=== Given entries ===

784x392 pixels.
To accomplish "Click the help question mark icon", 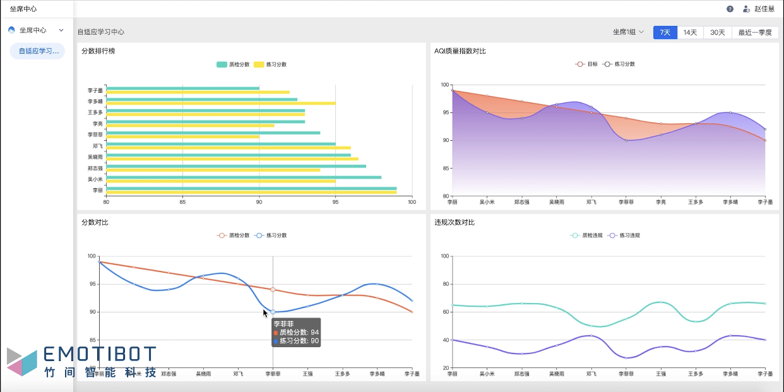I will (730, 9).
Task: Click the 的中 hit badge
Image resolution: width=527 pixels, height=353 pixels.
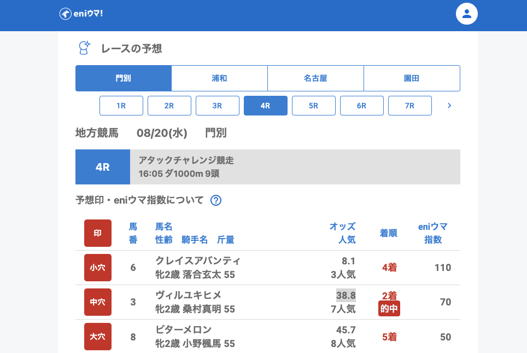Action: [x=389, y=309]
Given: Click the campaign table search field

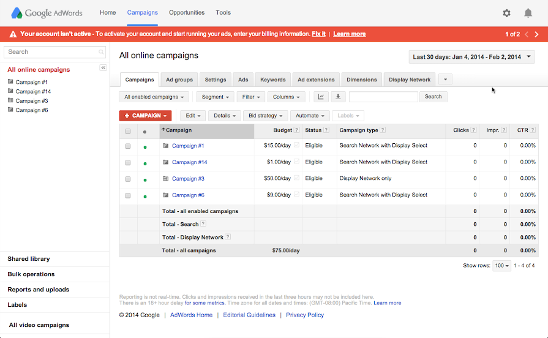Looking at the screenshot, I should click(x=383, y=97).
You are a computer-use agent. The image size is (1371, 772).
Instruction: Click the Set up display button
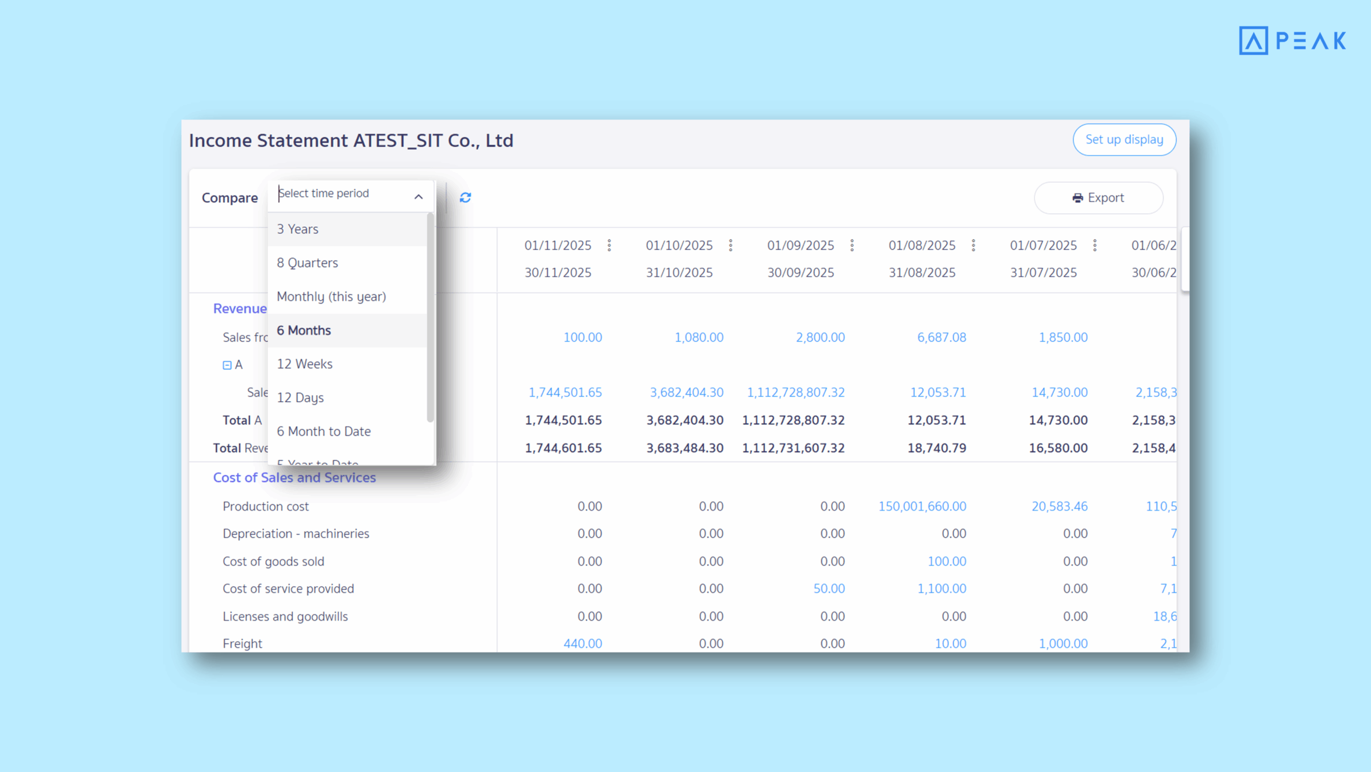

===

What is expected:
Print the stretch of the items from the line containing "Task: Click the 的中 hit badge" through the last line, word for word and with both ends included. Leave the pictures out.

Solution to the problem:
Task: Click the 的中 hit badge
Image resolution: width=527 pixels, height=353 pixels.
Action: [x=389, y=309]
Given: Click the campaign table search field

Looking at the screenshot, I should click(x=383, y=97).
You are a computer-use agent. The image size is (1371, 772).
Instruction: Click the Set up display button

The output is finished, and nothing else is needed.